**Extract to read:**
%%

- Born: February 16, 1915 Bremen, Germany
- Died: August 4, 2006 (aged 91) Kiel, Germany
- Citizenship: German
- Education: University of Freiburg, Ludwig-Maximilians-Universität München, University of Hamburg, University of Lausanne, University of Jena
- Known for: Rare diseases
- Spouse: Gisela von Sybel
- Scientific career
- Fields: Pediatrician, Teacher, Autograph collector
- Doctoral advisor: Yusuf Ibrahim

= Hans-Rudolf Wiedemann =

German pediatrician known for several rare disease syndromes

Hans-Rudolf Wiedemann (16 February 1915 in Bremen, Germany – 4 August 2006 in Kiel, Germany) was a German pediatrician, university professor, and autograph collector.

==Life==
Wiedemann was born in Bremen. His father was a medical practitioner. His mother came from a medical family. Wiedemann studied medicine at the University of Freiburg, the Ludwig-Maximilians-Universität München, the University of Hamburg, the University of Lausanne and the University of Jena.

In 1940, Wiedemann passed the state examination. With a doctoral thesis with Yusuf Ibrahim he was appointed doctor of medicine in 1941 at the University of Jena. At the University of Jena, he wrote and researched jaundice. He continued with specialist training in Bremen, Bonn and Münster. As director of the Krefeld Children's Hospital, Wiedemann was one of the first to recognise the fatal side effects of thalidomide. While initially considered safe, thalidomide was responsible for teratogenic deformities in children born after their mothers used it during pregnancies, prior to the third trimester. In November 1961, thalidomide was taken off the market due to massive pressure from the press and public.

%%

**Tasks for this exercise:**
1 - According to the Wiedemann biography, in what year did he pass the state examination?
2 - Copy the Wiedemann biography word for word, starting at the words "Hans-Rudolf Wiedemann (16" and stopping after "and the University of Jena.".
The data that comes next is separate from the Wiedemann biography.

**Excerpted data:**
%%

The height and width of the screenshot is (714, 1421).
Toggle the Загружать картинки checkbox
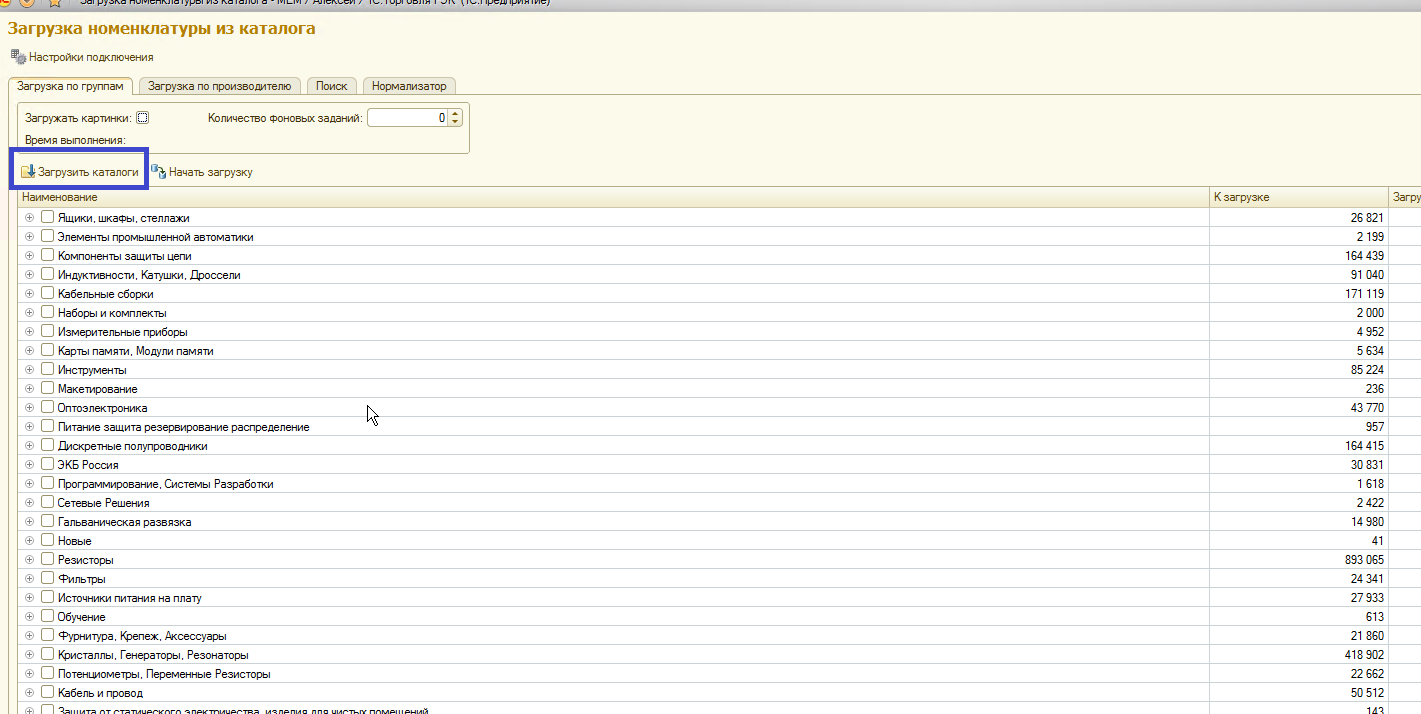[x=142, y=118]
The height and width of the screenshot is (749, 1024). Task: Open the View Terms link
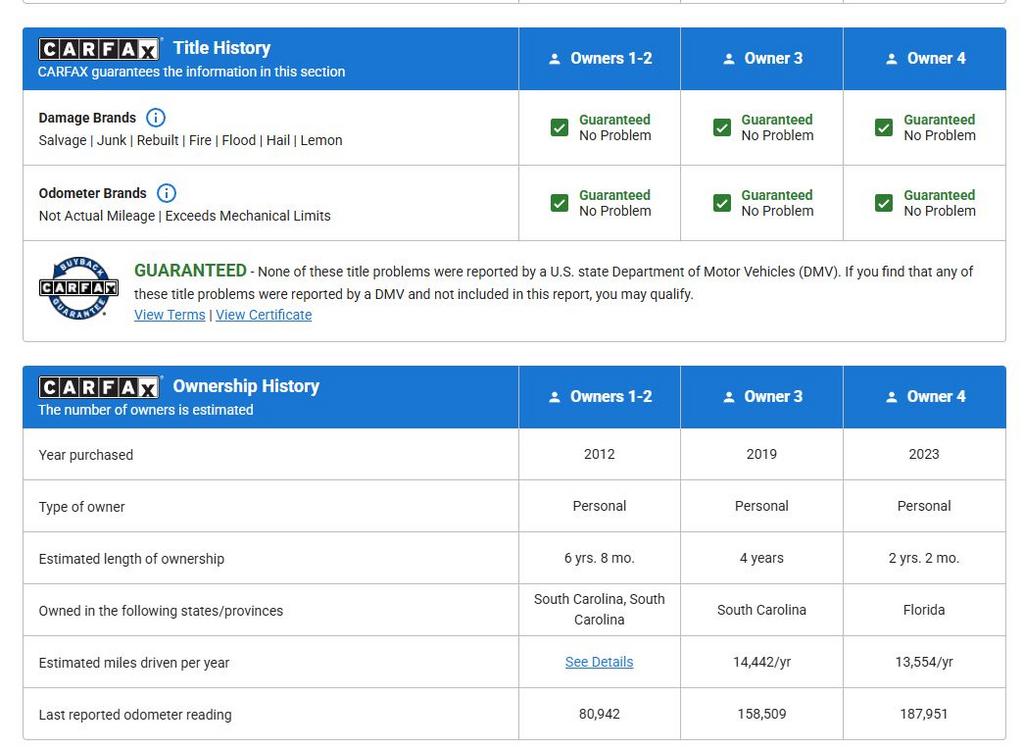[169, 315]
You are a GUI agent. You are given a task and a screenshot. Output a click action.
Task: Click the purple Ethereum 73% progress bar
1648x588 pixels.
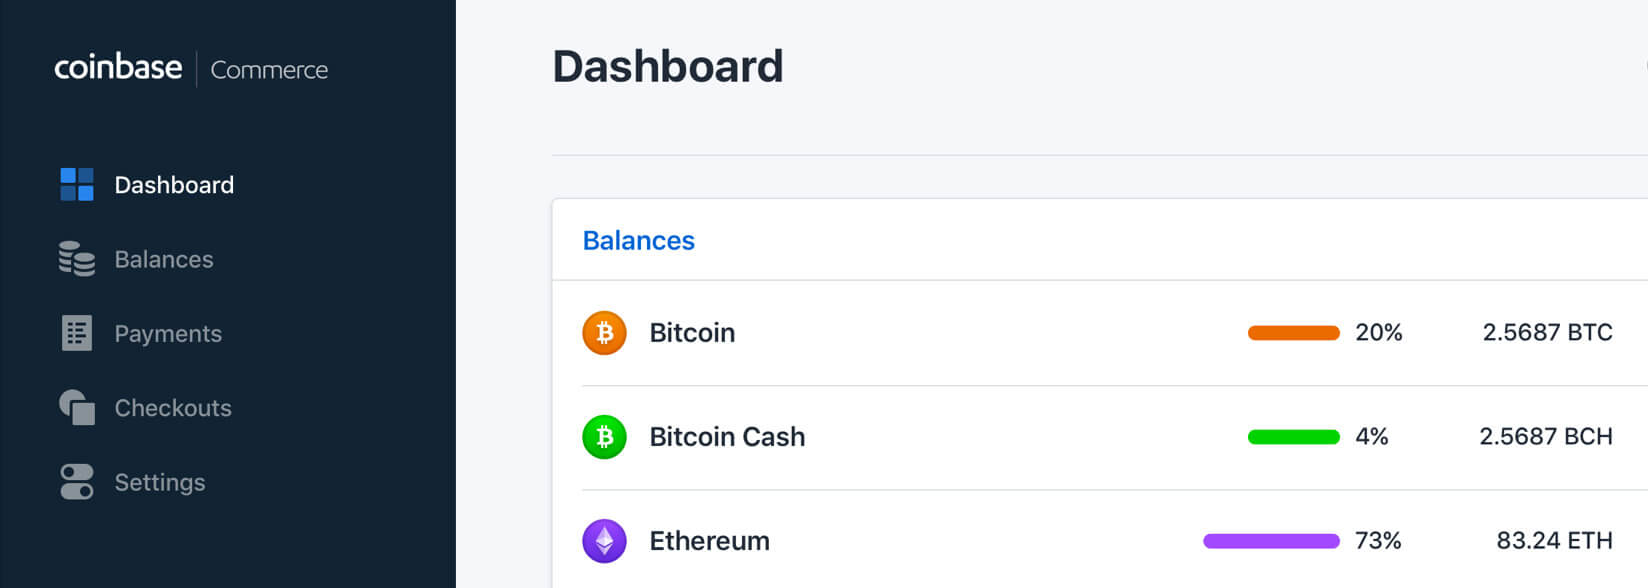pyautogui.click(x=1271, y=540)
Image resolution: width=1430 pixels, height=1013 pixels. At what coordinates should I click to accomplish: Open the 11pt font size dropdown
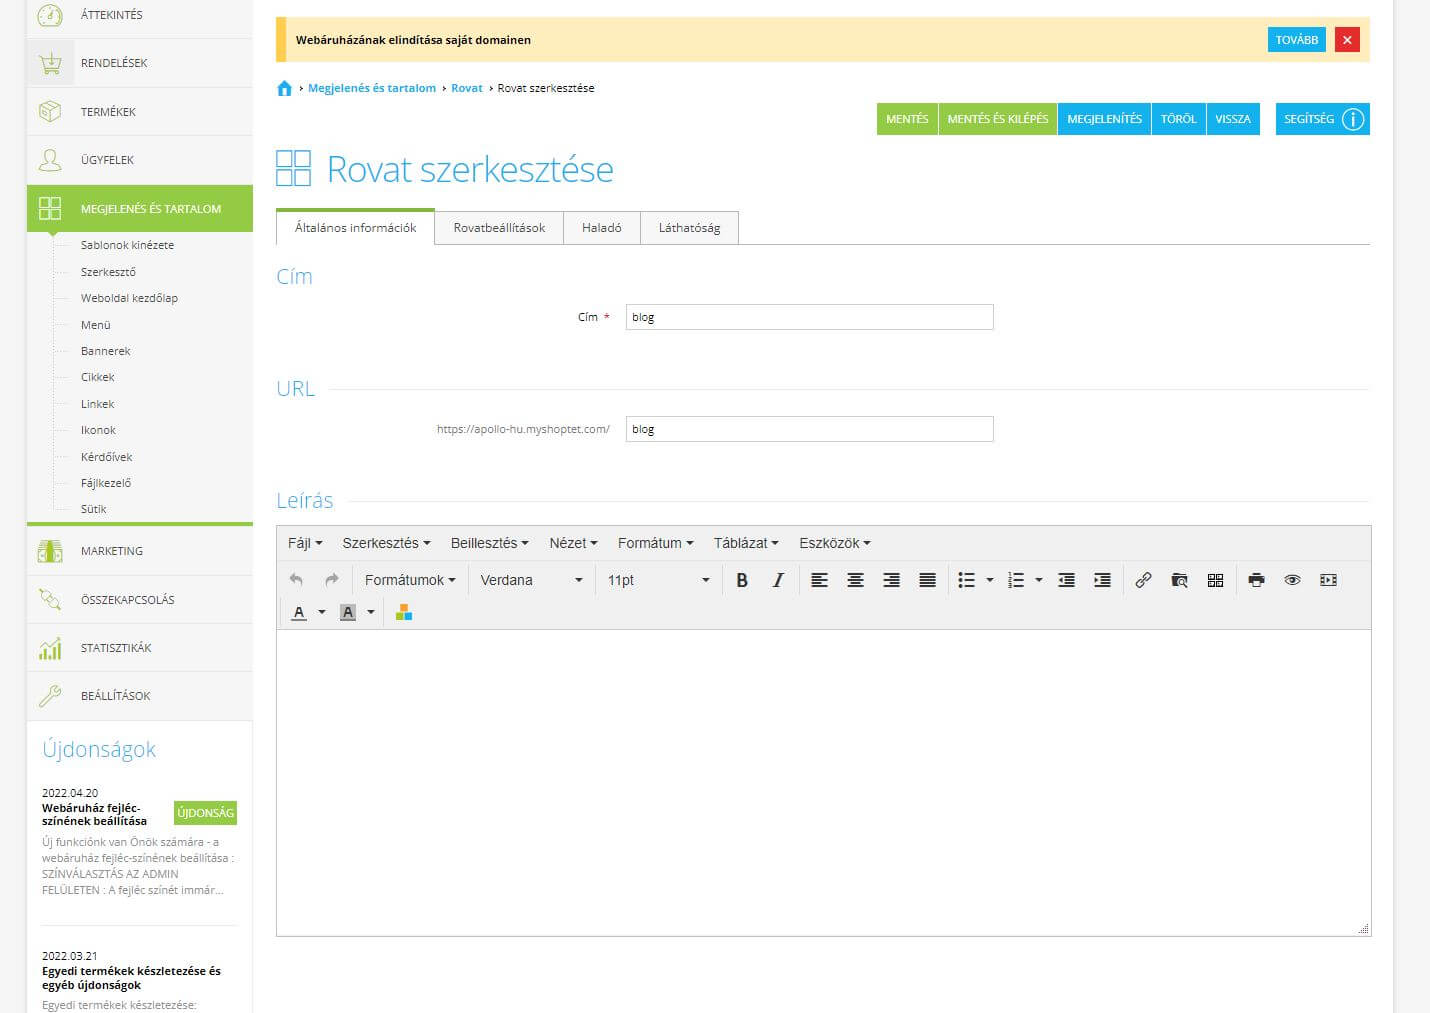pos(657,580)
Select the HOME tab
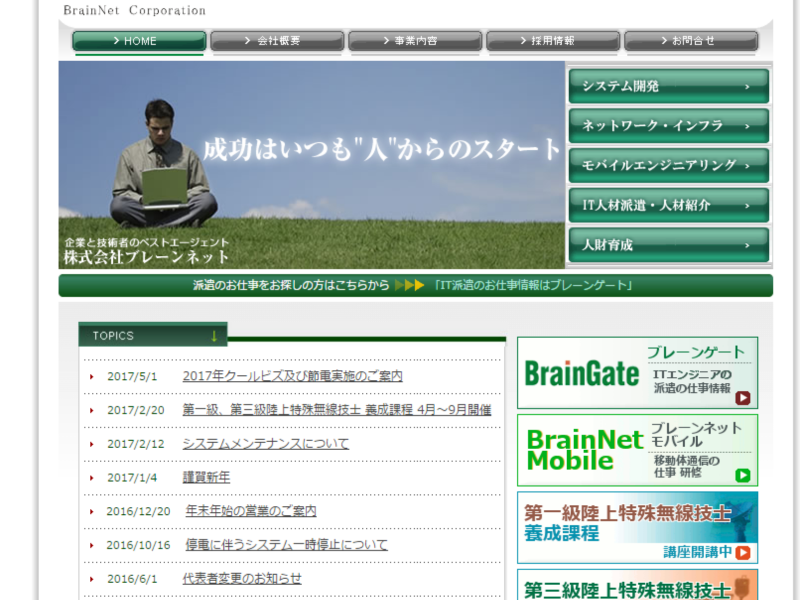 [138, 42]
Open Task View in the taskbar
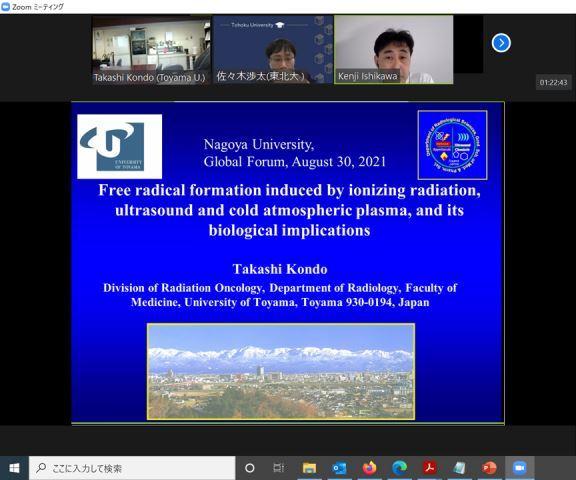 pos(279,468)
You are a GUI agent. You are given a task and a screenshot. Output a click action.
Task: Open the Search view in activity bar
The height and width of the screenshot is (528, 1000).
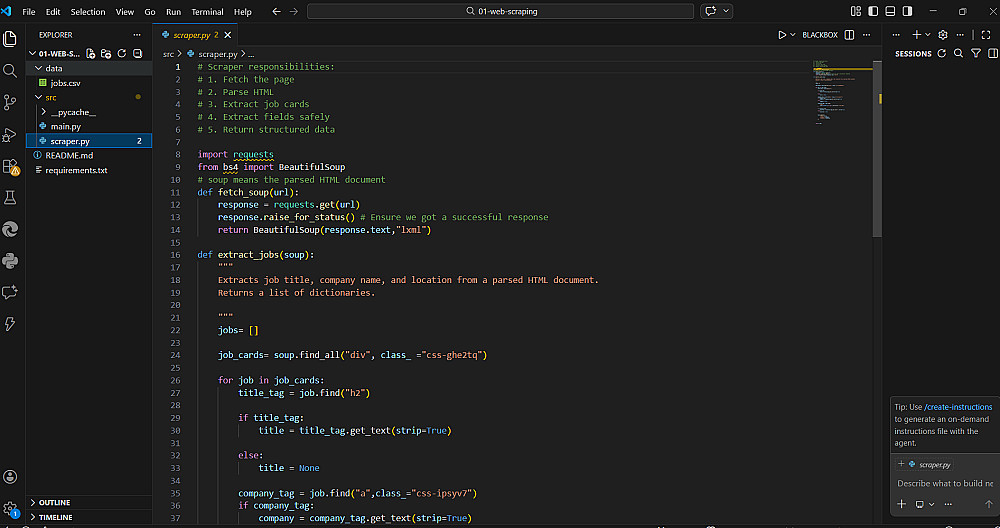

%%

**Written answers:**
1 - 1940

2 -
Hans-Rudolf Wiedemann (16 February 1915 in Bremen, Germany – 4 August 2006 in Kiel, Germany) was a German pediatrician, university professor, and autograph collector.

==Life==
Wiedemann was born in Bremen. His father was a medical practitioner. His mother came from a medical family. Wiedemann studied medicine at the University of Freiburg, the Ludwig-Maximilians-Universität München, the University of Hamburg, the University of Lausanne and the University of Jena.